Magleby, who is retired, has been named one of the most influential designers in the country by graphic design magazine HOW. He has served as a graphic design professor at the University of Utah and creative director at Brigham Young University. He has designed Salt Lake City 2002 Olympiad posters and U.S. postage stamps, but he is most famous for his "Wave of Peace" design. The poster, which shows a rising wave breaking into doves, was designed to honor the 40th anniversary of the nuclear bombing of Hiroshima. Twenty silkscreen posters, including prints of the Olympiad posters, postage stamps and "Wave of Peace" will be on display in Gallery I of the museum.
Ann Ekstrom's collection of oil paintings, called "Conversations, Situations, and Meditations," will be on display in Gallery II of the museum. Ekstrom's realistic, large-scale oil paintings are inspired by small items such as antique buttons, toys and decorative boxes. Ekstrom, a popular Fort Worth lecturer and a painting instructor for Texas Christian University's Extended Education program, focuses her art on the formal concepts of color, light, design, surface and materials. Viewers also will have the opportunity to see Ekstrom's glass-encased inspirations - buttons, toys and decorations - at the entrance of the gallery.

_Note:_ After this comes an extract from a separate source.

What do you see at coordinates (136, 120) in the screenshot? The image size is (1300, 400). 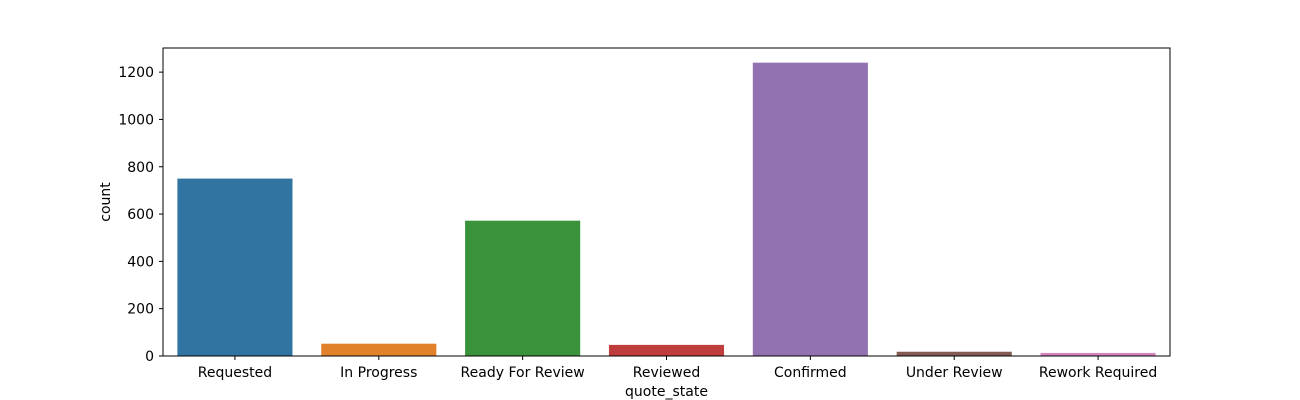 I see `y-tick-label: 1000` at bounding box center [136, 120].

A reception and gallery talk by Ann Ekstrom will take place at 5:30 p.m. on Thursday, Sept. 22, at the Martin Museum of Art. Both the reception and exhibit are free and open to the public.
The museum, located in the Hooper-Schaefer Fine Arts Center at 60 Baylor Ave. in Waco, Texas, is open 10 a.m. to 5 p.m. on Tuesdays through Fridays, and from noon to 5 p.m. on Saturdays.